She keeps expecting that if God gave her this disease, He’ll also give her the grace to handle it, and He doesn’t. She’s angry and feels cheated, while still trying to find a way to make it better and to live her day-to-day life.
She is wrong. That reviewer is wrong. I didn’t get angry at God. I didn’t.
The quote is from a blog that recently gave a review of my book. Reading reviews of my book is like getting an exclusive peek at the rook card I’m holding up to my forehead. A glimpse of how someone else is viewing me. And sometimes I want to run to them, screaming, “No! That’s not me!”
I never got angry. The tears weren’t tears of anger, they were tears of frustration and confusion and hopelessness.
Everyone is trying to understand pain, and how people react to pain. When hard times came, what should have happened?
- I should have gotten an extra dose of God’s grace
- I should have gotten angry at God
- I should have gotten closer to God
- I should have…….
I don’t know what should have happened, but I didn’t get angry at God, and as far as I can tell I didn’t get any magic grace, or get any closer to God than I would have, had I not gotten sick. That last point is a little hard to figure out. But honestly, I don’t think my sickness changed my relationship with God all that much. I was very very close to Him before I got sick. I was very very close to Him during my sickness. I was very very close to him after the sickness was over. There was always growth in the relationship, but it was a steady thing. The sickness didn’t seem to affect it one way or another.
Why didn’t it?
Should it have?
Everyone seems to think that it should have. Because if hard times don’t change your view of God, then what is the point of hard times?
Honestly, I don’t know. But sometimes, if I dig and dig, trying to find the point, I feel like I miss the point, somehow.
Once I wrote, “sometimes I forget what it’s like to not be sick.”
Well now I forget what it’s like to never have had west nile.
Everything I have done this past year is a result. Redmond and Colorado and Annie and even SMBI. You want to know how it happened that I ended up at SMBI? Really?

━━━━━━━━━━━━━━━━━━━━

Tasks
1 > Extract the part of the blog post starting at "Everyone seems to" and ending at "the point, somehow.".
2 > Answer these questions from the blog post:
(a) What illness does the writer say they now forget never having had?
(b) What kinds of tears does the writer say they cried, instead of tears of anger?
(c) Where did the quoted review appear?
3 > Carry on the blog post about the illness and the book review, picking up after its final sentence.
The lines that follow come from a different source than the blog post.

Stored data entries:
━━━━━━━━━━━━━━━━━━━━

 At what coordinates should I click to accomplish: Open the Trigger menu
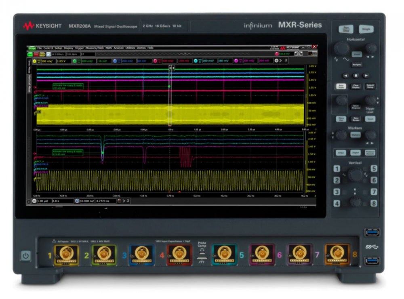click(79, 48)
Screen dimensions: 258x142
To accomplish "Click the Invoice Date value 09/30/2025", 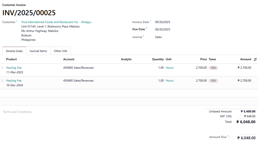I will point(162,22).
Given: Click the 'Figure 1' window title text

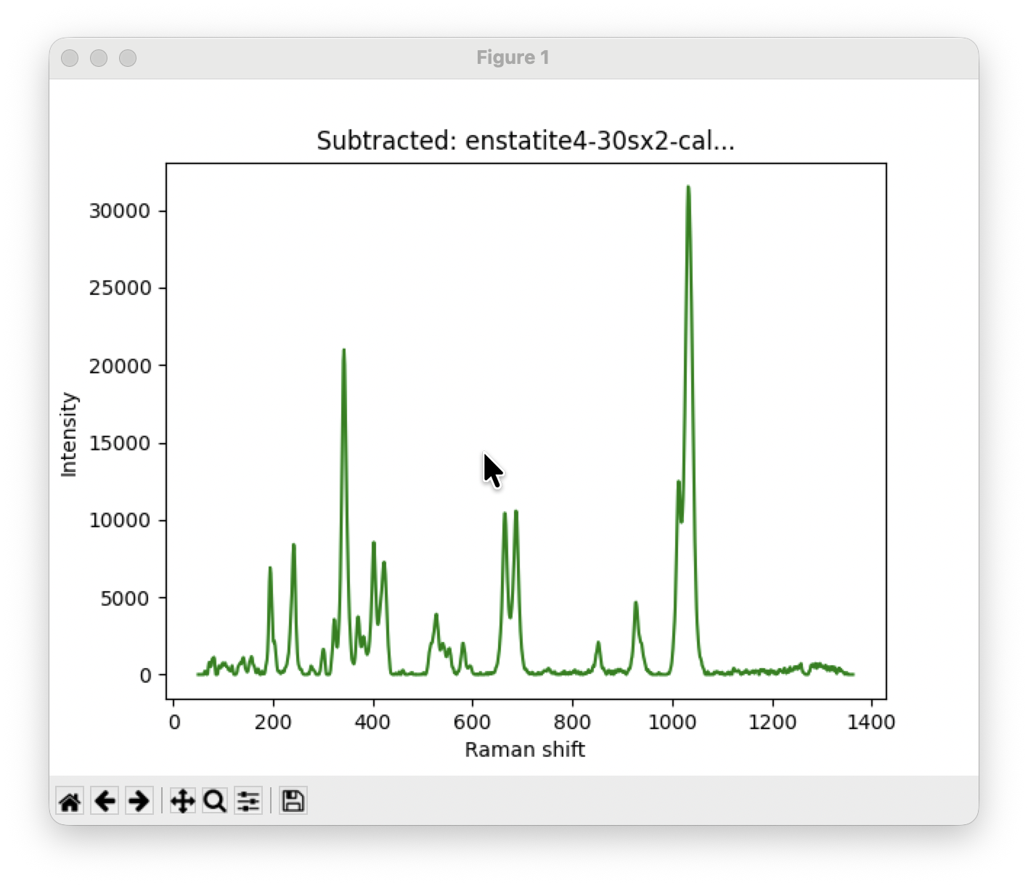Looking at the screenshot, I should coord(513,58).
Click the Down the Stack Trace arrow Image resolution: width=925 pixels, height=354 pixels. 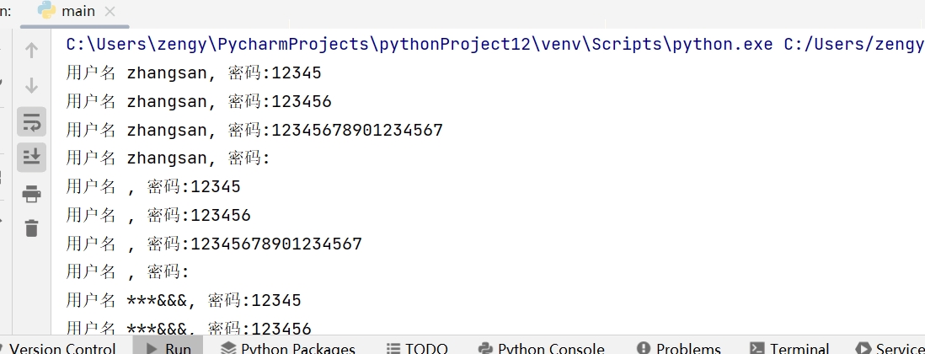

━━━━━━━━━━━━━━━━━━━━

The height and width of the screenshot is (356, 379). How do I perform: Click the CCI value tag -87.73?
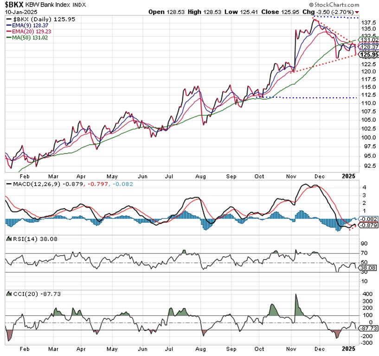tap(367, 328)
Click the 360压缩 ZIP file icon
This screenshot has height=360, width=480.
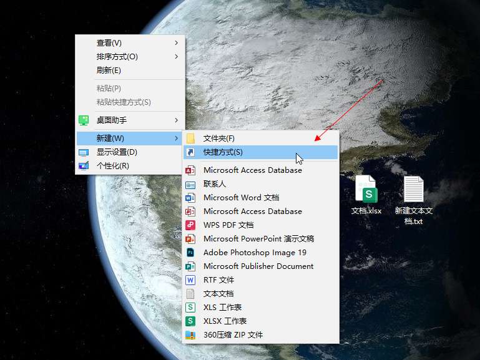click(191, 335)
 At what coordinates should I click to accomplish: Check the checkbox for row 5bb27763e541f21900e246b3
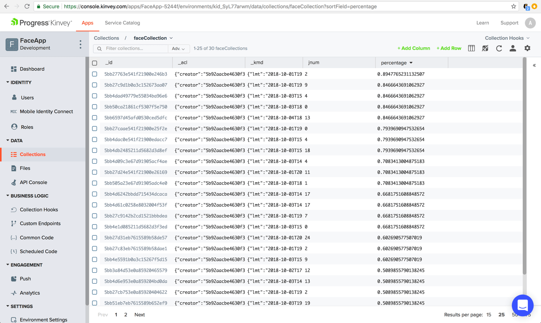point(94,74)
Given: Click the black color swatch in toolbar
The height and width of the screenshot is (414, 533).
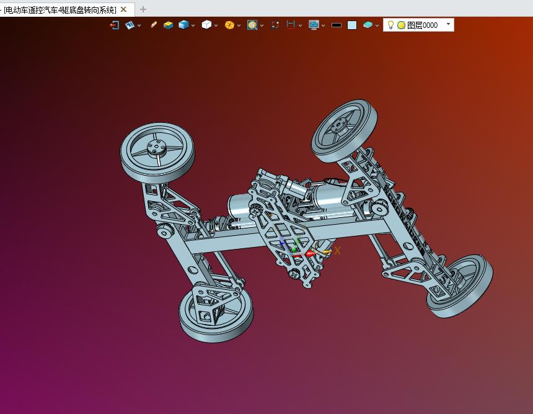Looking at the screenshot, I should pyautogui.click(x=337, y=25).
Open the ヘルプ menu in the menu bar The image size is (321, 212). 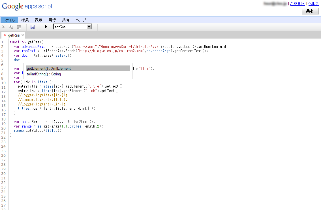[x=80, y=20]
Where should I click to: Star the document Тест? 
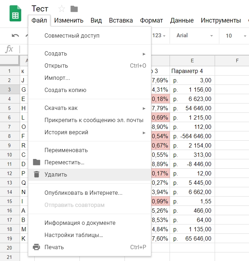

━━━━━━━━━━━━━━━━━━━━

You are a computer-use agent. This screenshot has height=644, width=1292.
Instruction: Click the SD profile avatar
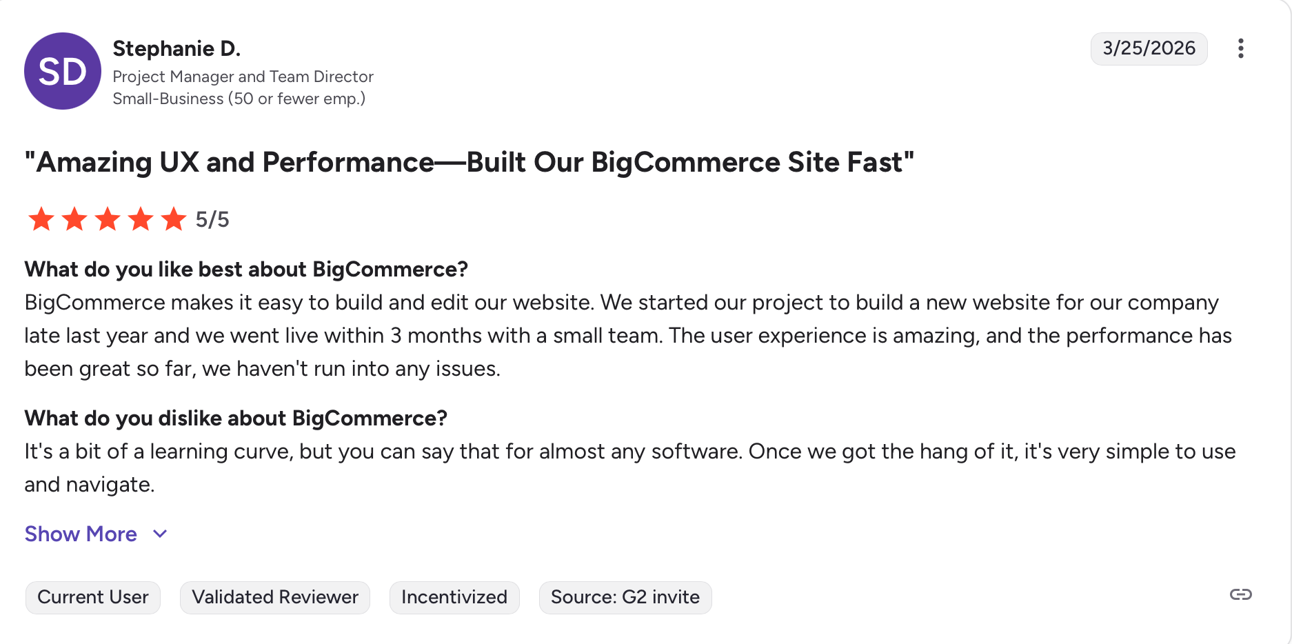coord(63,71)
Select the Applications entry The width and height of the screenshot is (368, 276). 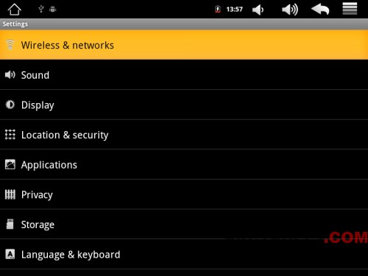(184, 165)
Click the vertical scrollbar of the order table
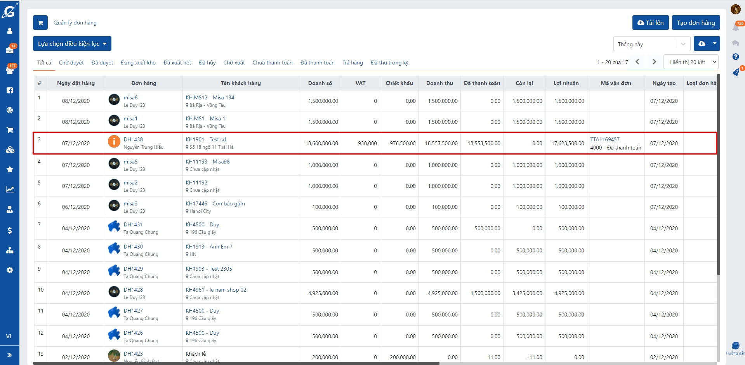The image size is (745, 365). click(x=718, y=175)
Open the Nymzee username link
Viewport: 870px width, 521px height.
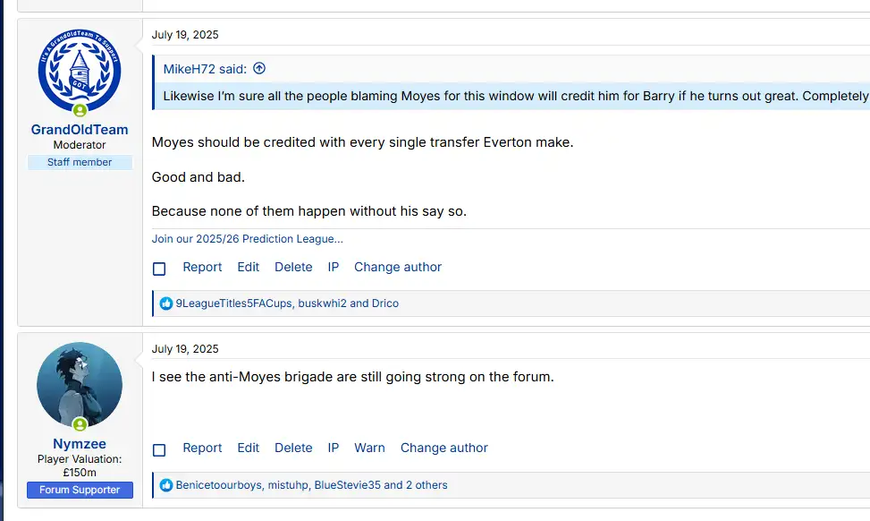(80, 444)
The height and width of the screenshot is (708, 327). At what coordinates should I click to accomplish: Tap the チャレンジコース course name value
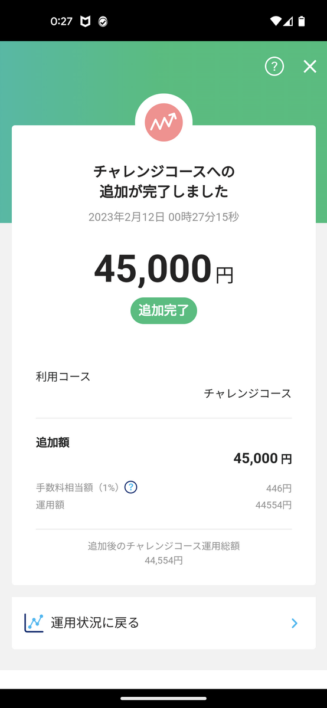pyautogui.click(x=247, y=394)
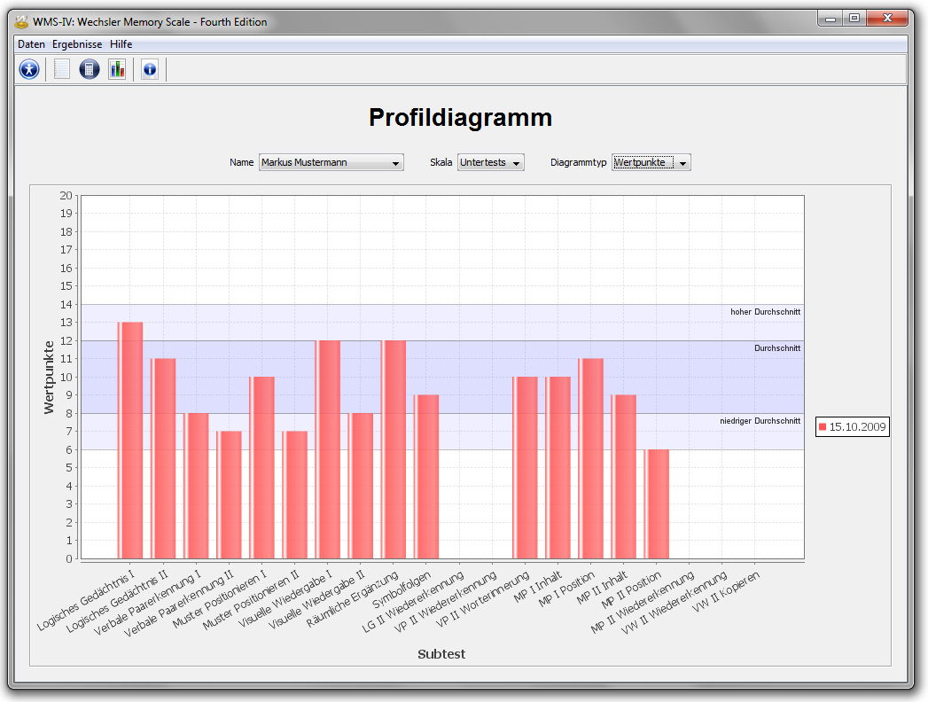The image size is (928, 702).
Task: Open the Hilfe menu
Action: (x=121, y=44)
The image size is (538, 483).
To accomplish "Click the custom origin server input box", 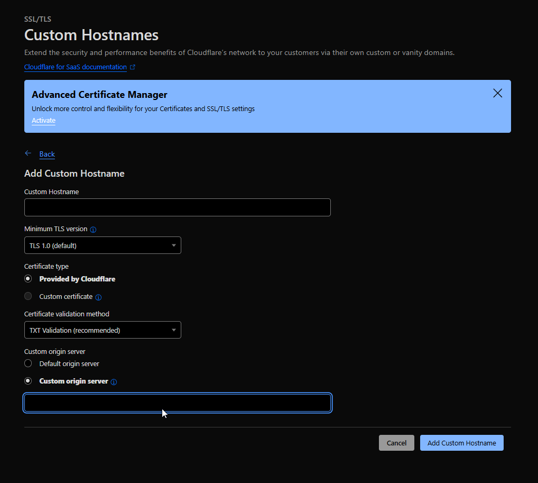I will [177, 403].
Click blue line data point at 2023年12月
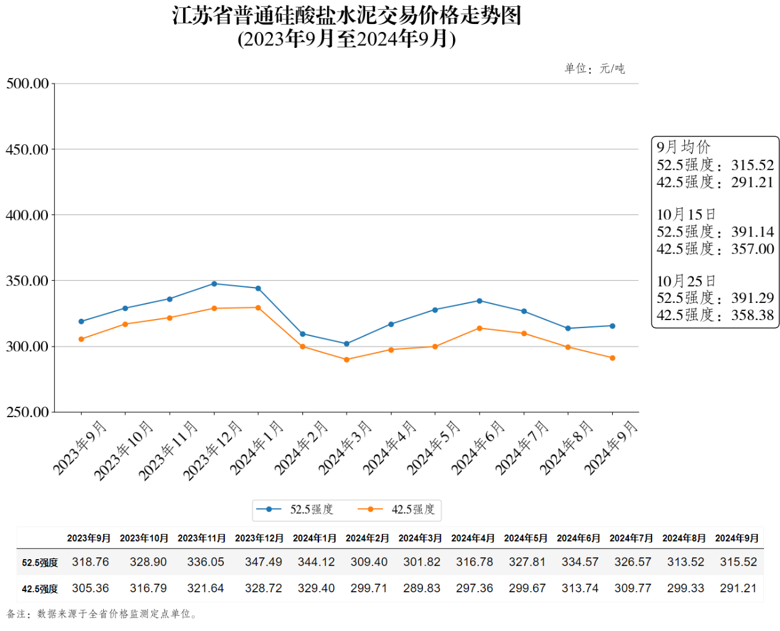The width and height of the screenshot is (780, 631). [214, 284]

━━━━━━━━━━━━━━━━━━━━

Results for the exercise
1 >
Everyone seems to think that it should have. Because if hard times don’t change your view of God, then what is the point of hard times?
Honestly, I don’t know. But sometimes, if I dig and dig, trying to find the point, I feel like I miss the point, somehow.

2 >
(a) West Nile.
(b) Tears of frustration, confusion, and hopelessness.
(c) On a blog that recently reviewed the writer's book.

3 >
Before I got sick I never even considered SMBI. I was going to EBI. But then I went to a sleepover and everyone laughed and laughed. I got out my notebook and wrote, “If you see somebody laughing, that’s not me. Cause nothing is the way it used to be.”
The way I saw it, EBI was a laughing school. SMBI was a sit down and study school. So I began to consider SMBI.
Now I know this is ironic considering the number of times I’ve accidentally laughed out loud in the library this term. So I never really stopped laughing, I just began laughing for different reasons.
I know I’ve changed. Me, Emily Smucker. I’ve changed deep inside. I look at life differently. It sounds like a good thing, but it isn’t always. Sometimes it is.
But what would I be if west nile had never touched me? That’s the part I can’t see anymore. I could at the beginning. I saw everything my life would be were it not for west nile, and I wanted it very badly. But the more west nile wrapped it’s tentacles around my life, the more it just became my life, and I couldn’t exactly tell what would have happened otherwise.
When it comes to pain, everyone has a theory. Some theories make sense to me, some don’t. If you have a good theory on why pain happens, feel free to comment.
But I don’t have a theory yet. I can’t figure it out. I can see good that has come out of my sickness, and I can see bad that has come out of it. I can’t see what would have happened had it never happened.
Sometimes it feels like I’m digging and digging to find the point, and because of that, I’m missing the point.